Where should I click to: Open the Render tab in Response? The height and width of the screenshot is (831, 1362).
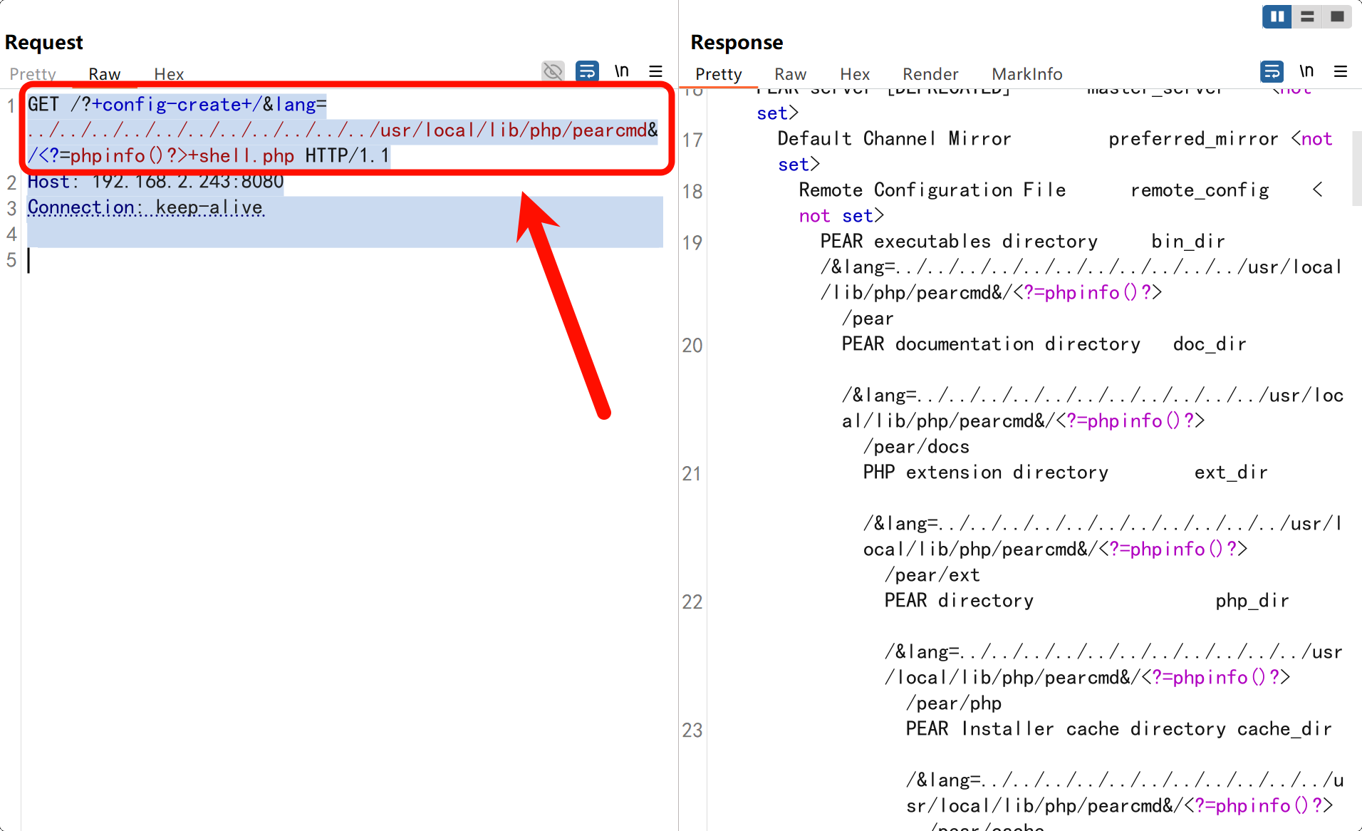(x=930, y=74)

• • • • • • •

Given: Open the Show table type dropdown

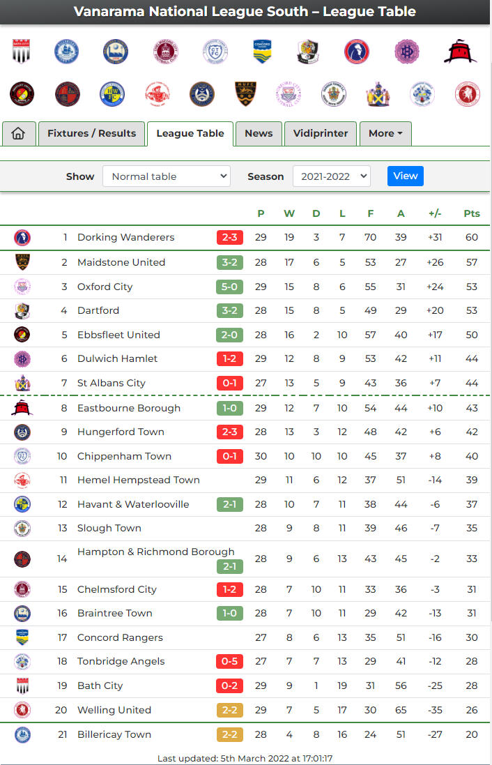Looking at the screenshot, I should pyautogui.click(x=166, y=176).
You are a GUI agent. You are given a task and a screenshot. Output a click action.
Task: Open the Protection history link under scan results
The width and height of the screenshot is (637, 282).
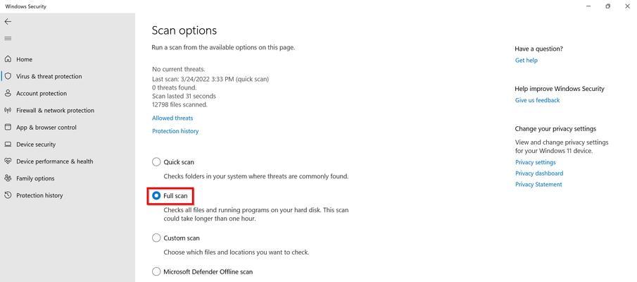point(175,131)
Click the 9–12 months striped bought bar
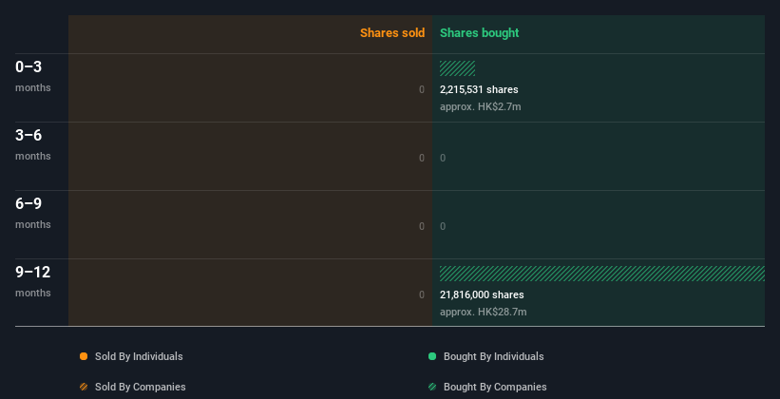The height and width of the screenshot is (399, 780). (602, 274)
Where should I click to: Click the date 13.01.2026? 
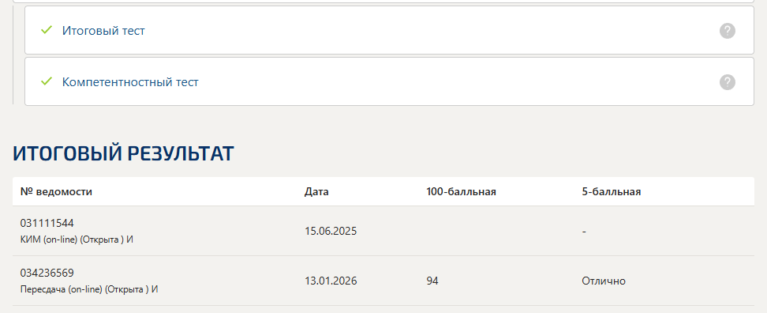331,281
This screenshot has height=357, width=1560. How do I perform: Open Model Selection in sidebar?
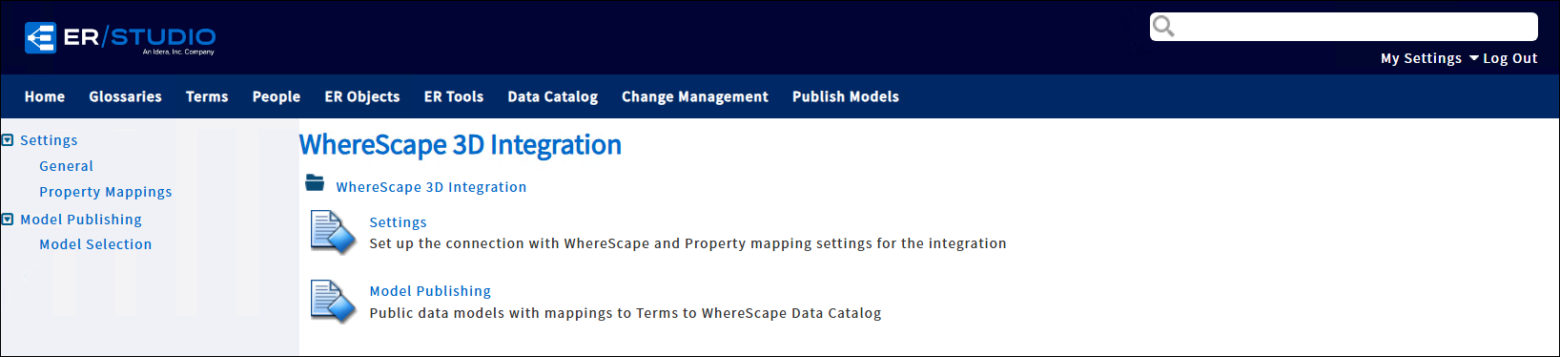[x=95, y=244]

• • • • • • •

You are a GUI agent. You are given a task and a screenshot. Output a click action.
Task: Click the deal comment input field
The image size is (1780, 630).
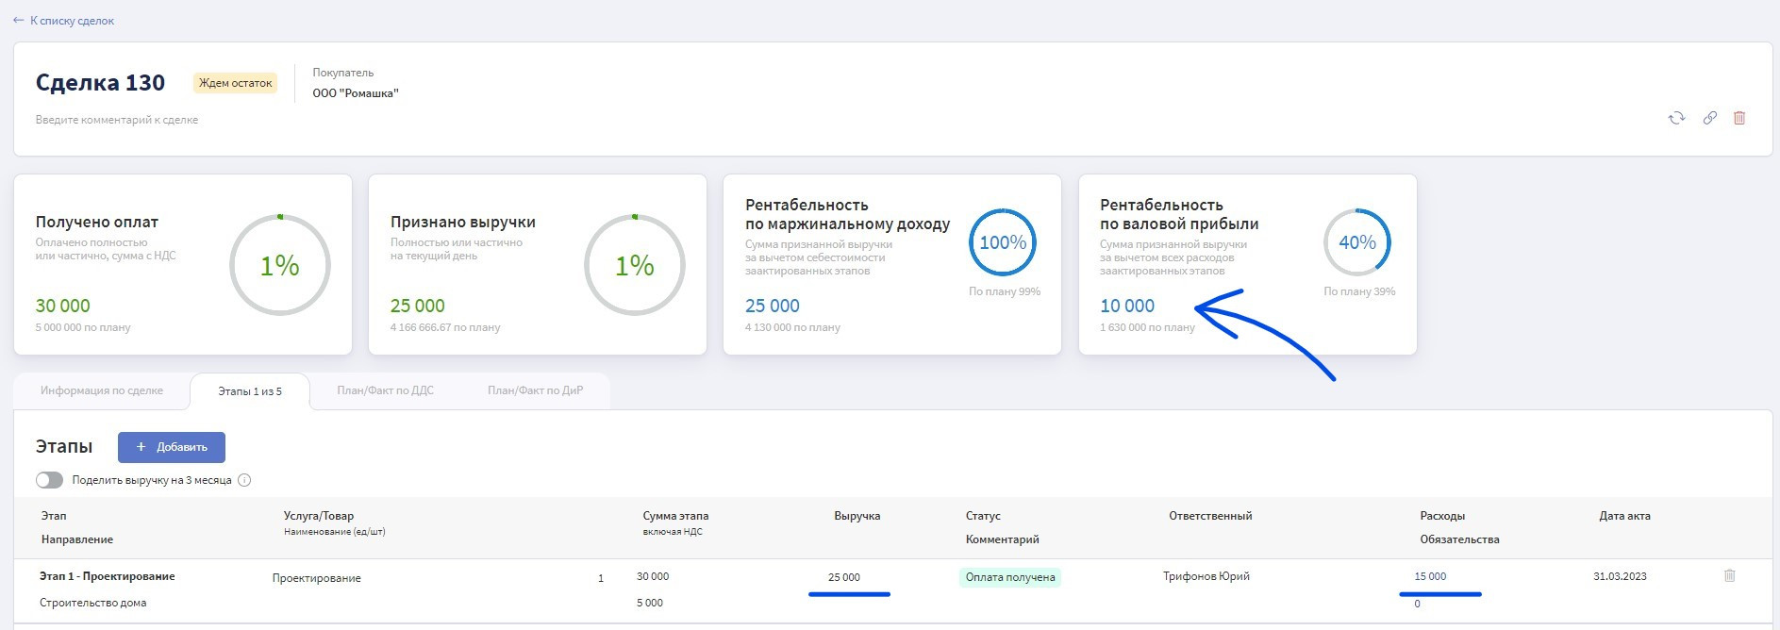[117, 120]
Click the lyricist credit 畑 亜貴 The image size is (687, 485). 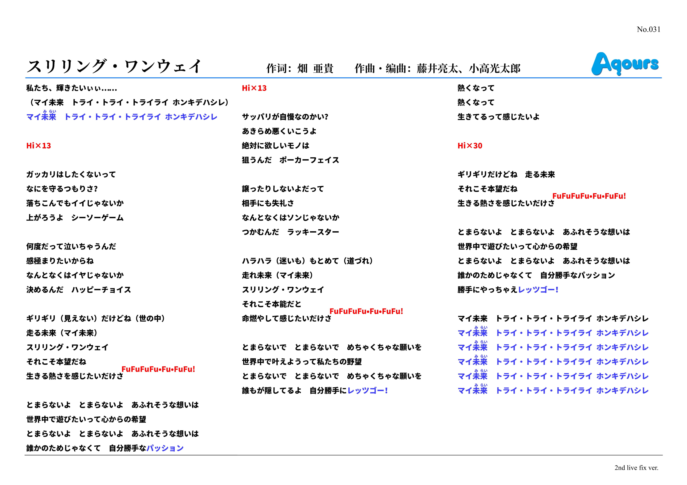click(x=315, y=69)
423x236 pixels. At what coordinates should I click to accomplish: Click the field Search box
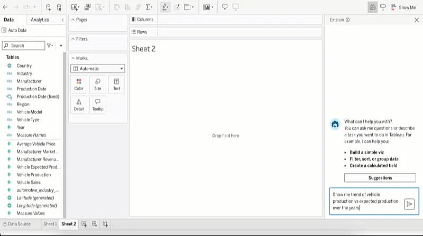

• • • • • • •

What you should do: Begin at the line that has "This screenshot has" and stop after the line that has "[x=95, y=244]". Rewrite those lines with "sidebar" changed to "side panel", keep everything else the same, and leave the pictures out.

Full response:
This screenshot has height=357, width=1560. How do I perform: Open Model Selection in side panel?
[x=95, y=244]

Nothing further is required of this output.